Assignment. Rewrite the multivitamin text from "Indications" up to and including "depletion of nutrients.", replacing "extensive burns" with "severe burns".

Text.
::::::::
Indications

This is indicated as a daily multivitamin maintenance dosage for adults and children aged 11 years and above receiving parenteral nutrition. It is also indicated in other situations where administration by the intravenous route is required. Such situations include surgery, extensive burns, fractures and other trauma, severe infectious diseases and comatose states, which may provoke a "stress" situation with profound alterations in the body's metabolic demands and consequent tissue depletion of nutrients.

Composition

Each vial contains:
  • Vitamin A BP 3500 IU
  • Vitamin D3 BP 220 IU
  • Vitamin E USP 11.2 IU
  • Ascorbic Acid BP 125 mg
  • Vitamin B1 BP 3.51 mg
  • Vitamin B2 BP 4.14 mg
  • Nicotinamide BP 46 mg
  • Pantothenic Acid BP 17.25 mg
  • Vitamin B6 BP 4.53 mg
  • Vitamin B12 BP 6 mcg
  • Folic Acid BP 414 mcg
  • Biotin BP 69 mcg.

Description

This is a sterile, lyophilized powder for injection/infusion which contains nine water-soluble and three fat soluble vitamins. Mixed micelles is used as a solubilizing agent. It is presented as a lyophilized, sterile powder that is to be reconstituted with 5ml of Water for injections or other parenteral fluids (e.g. as 0.9% Sodium chloride or 5% Glucose solution), prior to administration by parenteral route.

Pharmacology

This is a sterile, lyophilized powder for injection/infusion which contains nine water-soluble and three fat soluble vitamins. Mixed micelles is used as a solubilizing agent. It is presented as a lyophilized, orange-yellow, sterile powder that is to be reconstituted with 5ml of Water for injections or other parenteral fluids, (e.g. as 0.9% Sodium chloride or 5% Glucose solution), prior to administration by parenteral route.

Dosage & Administration

Adults and children aged 11 years and above: 1 vial/day. The single dose vial is reconstituted by adding 5 ml of sterile Water for injection or other intravenous fluids like 0.9% Sodium Chloride injection or 5% Glucose injection. 5 ml of diluent should be added by means of sterile syringe into the vial and gently mixed to dissolve the lyophilized powder. The entire volume of the resultant solution should then be administered by slow Intravenous injection (at least over 10 minutes) or further diluted for intravenous infusion. To minimize vitamin losses in parenteral nutrition admixtures, add the vitamins immediately prior to administration and complete administration within 24 hours.
::::::::
Entries drawn from a collection.
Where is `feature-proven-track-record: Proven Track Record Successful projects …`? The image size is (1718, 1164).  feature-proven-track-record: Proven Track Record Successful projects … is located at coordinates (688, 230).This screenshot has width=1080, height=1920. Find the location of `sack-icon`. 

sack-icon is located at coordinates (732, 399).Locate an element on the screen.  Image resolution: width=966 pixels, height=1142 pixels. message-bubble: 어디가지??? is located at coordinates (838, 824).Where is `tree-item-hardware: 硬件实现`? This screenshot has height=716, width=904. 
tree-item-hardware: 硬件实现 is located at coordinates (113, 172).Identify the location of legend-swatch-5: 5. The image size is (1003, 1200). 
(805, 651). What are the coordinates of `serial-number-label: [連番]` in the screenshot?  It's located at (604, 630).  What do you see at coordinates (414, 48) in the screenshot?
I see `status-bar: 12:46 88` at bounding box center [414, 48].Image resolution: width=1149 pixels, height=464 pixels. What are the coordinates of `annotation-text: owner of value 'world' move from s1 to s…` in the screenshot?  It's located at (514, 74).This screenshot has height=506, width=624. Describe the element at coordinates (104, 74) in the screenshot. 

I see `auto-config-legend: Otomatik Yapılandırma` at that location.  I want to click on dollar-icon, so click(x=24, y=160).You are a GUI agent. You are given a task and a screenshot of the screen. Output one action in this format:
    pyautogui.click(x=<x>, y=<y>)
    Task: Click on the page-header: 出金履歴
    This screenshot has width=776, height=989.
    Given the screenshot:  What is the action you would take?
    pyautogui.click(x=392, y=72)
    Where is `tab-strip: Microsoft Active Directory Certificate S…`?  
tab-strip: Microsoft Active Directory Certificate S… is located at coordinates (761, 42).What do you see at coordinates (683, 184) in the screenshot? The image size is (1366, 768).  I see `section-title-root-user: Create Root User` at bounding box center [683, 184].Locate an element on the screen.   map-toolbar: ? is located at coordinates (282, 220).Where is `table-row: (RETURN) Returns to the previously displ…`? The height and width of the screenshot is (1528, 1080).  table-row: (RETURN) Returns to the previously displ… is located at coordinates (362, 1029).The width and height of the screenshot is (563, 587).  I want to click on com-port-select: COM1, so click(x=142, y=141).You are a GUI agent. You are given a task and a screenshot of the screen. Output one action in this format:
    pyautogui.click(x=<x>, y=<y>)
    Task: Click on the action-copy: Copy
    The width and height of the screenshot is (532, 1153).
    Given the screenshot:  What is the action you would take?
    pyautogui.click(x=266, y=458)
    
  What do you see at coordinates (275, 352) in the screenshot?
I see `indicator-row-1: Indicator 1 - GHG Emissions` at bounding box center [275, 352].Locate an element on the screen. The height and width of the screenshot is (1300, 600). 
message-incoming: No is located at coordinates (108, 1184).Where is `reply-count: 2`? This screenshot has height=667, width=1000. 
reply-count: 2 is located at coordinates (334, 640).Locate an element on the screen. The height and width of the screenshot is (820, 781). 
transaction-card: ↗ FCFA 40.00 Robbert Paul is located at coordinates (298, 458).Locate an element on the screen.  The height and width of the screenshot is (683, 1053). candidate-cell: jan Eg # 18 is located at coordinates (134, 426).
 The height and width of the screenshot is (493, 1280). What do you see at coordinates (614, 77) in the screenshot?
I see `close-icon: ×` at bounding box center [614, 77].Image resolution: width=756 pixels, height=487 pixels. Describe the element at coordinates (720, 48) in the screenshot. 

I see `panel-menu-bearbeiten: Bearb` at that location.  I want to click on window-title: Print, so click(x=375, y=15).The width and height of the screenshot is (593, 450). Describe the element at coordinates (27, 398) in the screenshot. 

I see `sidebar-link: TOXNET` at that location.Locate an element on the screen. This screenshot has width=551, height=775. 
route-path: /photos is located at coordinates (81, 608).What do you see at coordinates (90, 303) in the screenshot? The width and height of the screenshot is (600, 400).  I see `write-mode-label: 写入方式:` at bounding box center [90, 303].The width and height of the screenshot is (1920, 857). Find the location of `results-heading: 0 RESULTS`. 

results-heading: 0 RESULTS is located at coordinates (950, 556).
::::::::
Result of this exercise.
Indications

This is indicated as a daily multivitamin maintenance dosage for adults and children aged 11 years and above receiving parenteral nutrition. It is also indicated in other situations where administration by the intravenous route is required. Such situations include surgery, severe burns, fractures and other trauma, severe infectious diseases and comatose states, which may provoke a "stress" situation with profound alterations in the body's metabolic demands and consequent tissue depletion of nutrients.